(Click-target data)
◆ ◆ ◆
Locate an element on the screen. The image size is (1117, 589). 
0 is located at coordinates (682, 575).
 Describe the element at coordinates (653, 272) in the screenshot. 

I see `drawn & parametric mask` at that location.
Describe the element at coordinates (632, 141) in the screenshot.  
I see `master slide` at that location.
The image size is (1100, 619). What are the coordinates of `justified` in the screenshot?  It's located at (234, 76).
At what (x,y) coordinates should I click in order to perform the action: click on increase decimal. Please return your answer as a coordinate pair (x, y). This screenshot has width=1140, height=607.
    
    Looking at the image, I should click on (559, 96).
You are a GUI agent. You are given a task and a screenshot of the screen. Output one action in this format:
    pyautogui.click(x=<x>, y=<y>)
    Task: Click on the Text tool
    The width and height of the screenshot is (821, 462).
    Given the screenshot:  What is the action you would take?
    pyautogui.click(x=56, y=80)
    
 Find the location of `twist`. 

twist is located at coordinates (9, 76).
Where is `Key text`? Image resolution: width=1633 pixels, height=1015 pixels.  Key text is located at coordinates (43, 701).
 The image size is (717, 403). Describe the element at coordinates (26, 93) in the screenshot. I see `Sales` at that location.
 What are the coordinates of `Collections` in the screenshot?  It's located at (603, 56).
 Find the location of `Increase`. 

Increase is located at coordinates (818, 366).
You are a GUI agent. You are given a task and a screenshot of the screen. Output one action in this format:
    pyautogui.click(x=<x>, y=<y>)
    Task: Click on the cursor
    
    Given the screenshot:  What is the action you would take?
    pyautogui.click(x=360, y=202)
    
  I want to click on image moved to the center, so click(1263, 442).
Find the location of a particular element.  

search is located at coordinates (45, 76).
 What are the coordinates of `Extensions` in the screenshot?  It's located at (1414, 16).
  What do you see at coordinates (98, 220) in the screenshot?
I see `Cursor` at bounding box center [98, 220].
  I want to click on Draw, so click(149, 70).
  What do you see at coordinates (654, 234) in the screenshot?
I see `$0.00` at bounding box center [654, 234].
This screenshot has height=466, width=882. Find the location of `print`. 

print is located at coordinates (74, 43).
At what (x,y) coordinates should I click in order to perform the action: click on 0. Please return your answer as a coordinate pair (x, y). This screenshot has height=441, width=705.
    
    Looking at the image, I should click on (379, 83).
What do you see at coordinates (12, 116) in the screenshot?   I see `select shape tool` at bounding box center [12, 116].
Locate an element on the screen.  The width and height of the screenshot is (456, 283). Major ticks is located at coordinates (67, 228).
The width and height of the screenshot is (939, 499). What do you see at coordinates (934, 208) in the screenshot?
◆ ◆ ◆
= What you should do =
Locate each line in the records above that contains the string "order" with matching case, and copy those lines.

= Full output =
At what (x,y) coordinates should I click in order to perform the action: click on increase decimal. Please return your answer as a coordinate pair (x, y). This screenshot has width=1140, height=607.
At what (x,y) coordinates should I click in order to perform the action: click on 0. Please return your answer as a coordinate pair (x, y). This screenshot has height=441, width=705.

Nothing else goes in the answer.